Insurance not the cybersecurity answer

Advisers should be taking steps to prevent cybersecurity losses with tools like password protection programs, not by seeking insurance, data security experts said.
Insurance is good to have, but it can give advisers a false sense of protection, Brian Edelman, chief executive of Financial Computer Services, said at the TD Ameritrade Institutional adviser conference in San Diego Thursday.
“At the end of the day, an insurance policy is to cover you financially, not against things like reputational risk,” he said.
Mr. Edelman and others on a cybersecurity panel said one of the most important things advisers need to do is educate employees and clients about proper procedures for communicating and transacting online.
It can even become an “opportunity,” he said, mentioning one adviser who recognizes the challenge of cybersecurity and is hosting a seminar for clients on the topic.
Federal regulators and others at the top levels of national security and governmentare stressing the importance of cybersecurity protection measures by all businesses.
Earlier in the day, former secretary of defense Leon Panetta told about 3,000 attendees at the conference that cybersecurity could be the biggest threat of the 21st century.
OTHER STEPS
Other steps advisers should take include creating detailed cybersecurity compliance procedures and naming a high-level person at the firm as an information security officer.

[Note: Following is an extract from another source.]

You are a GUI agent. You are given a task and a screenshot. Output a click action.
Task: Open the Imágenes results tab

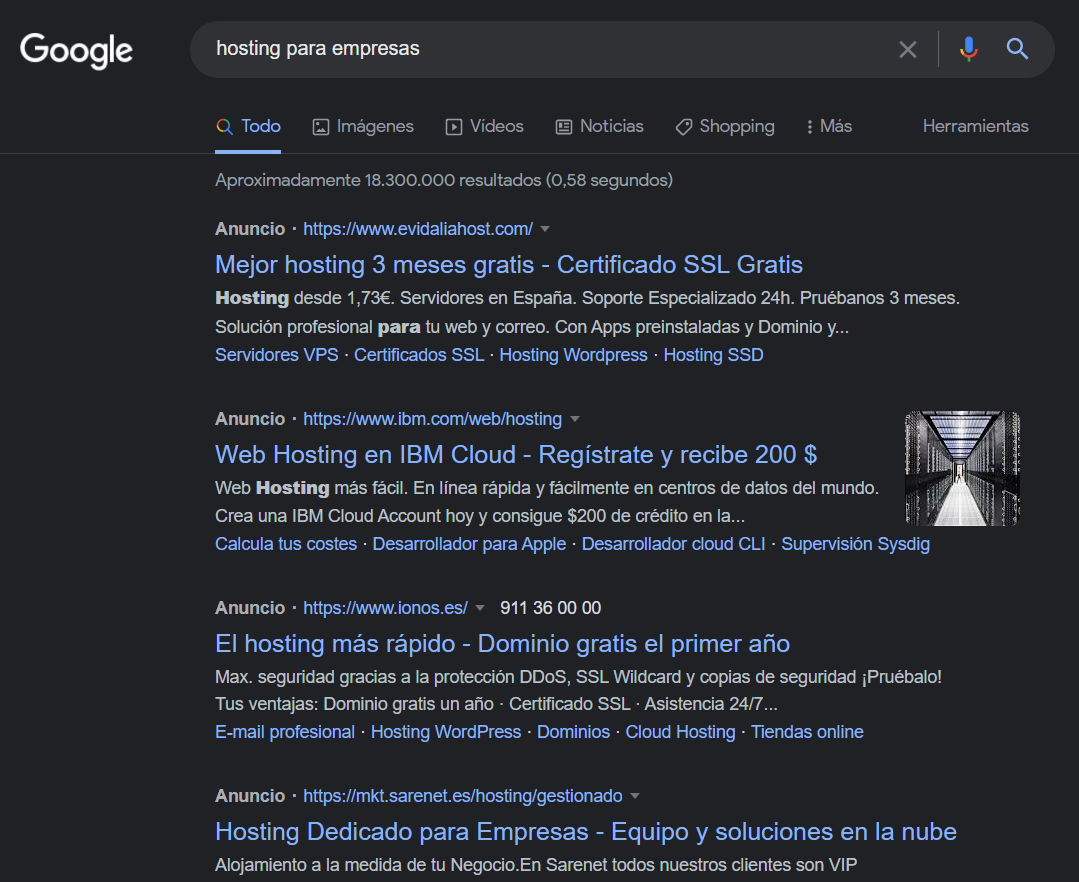tap(363, 126)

Advisers also should implement a range of technology tools aimed at preventing and identifying online breaches, experts said.
Bryan Baas, director of TD Ameritrade Institutional, said being cognizant of common cybersecurity ploys can help advisers defend against them, too.
Most fraudsters who hack client emails will contact advisers with an excuse for why they call the adviser and request the funds, Mr. Baas said.
Also, advisers also should never use a phone number provided in an email to confirm a trade request nor should they rely on caller ID to confirm a client’s identity because technology can fool those systems, he said.
“At the end of the day, this is not going to be solved by firewalls or encryption, it’s going to be solved by your awareness and policies,” Mr. Baas said.
(More: 10 ways advisers can improve their cybersecurity)
For advisers who are seeking cybersecurity insurance, they should discuss multiple scenarios with companies that offer these policies to make sure it’s a comprehensive plan that would cover their losses under every conceivable situation, according to Mr. Baas.
“The devil is in the details,” he said. “Don’t assume that it will cover you.”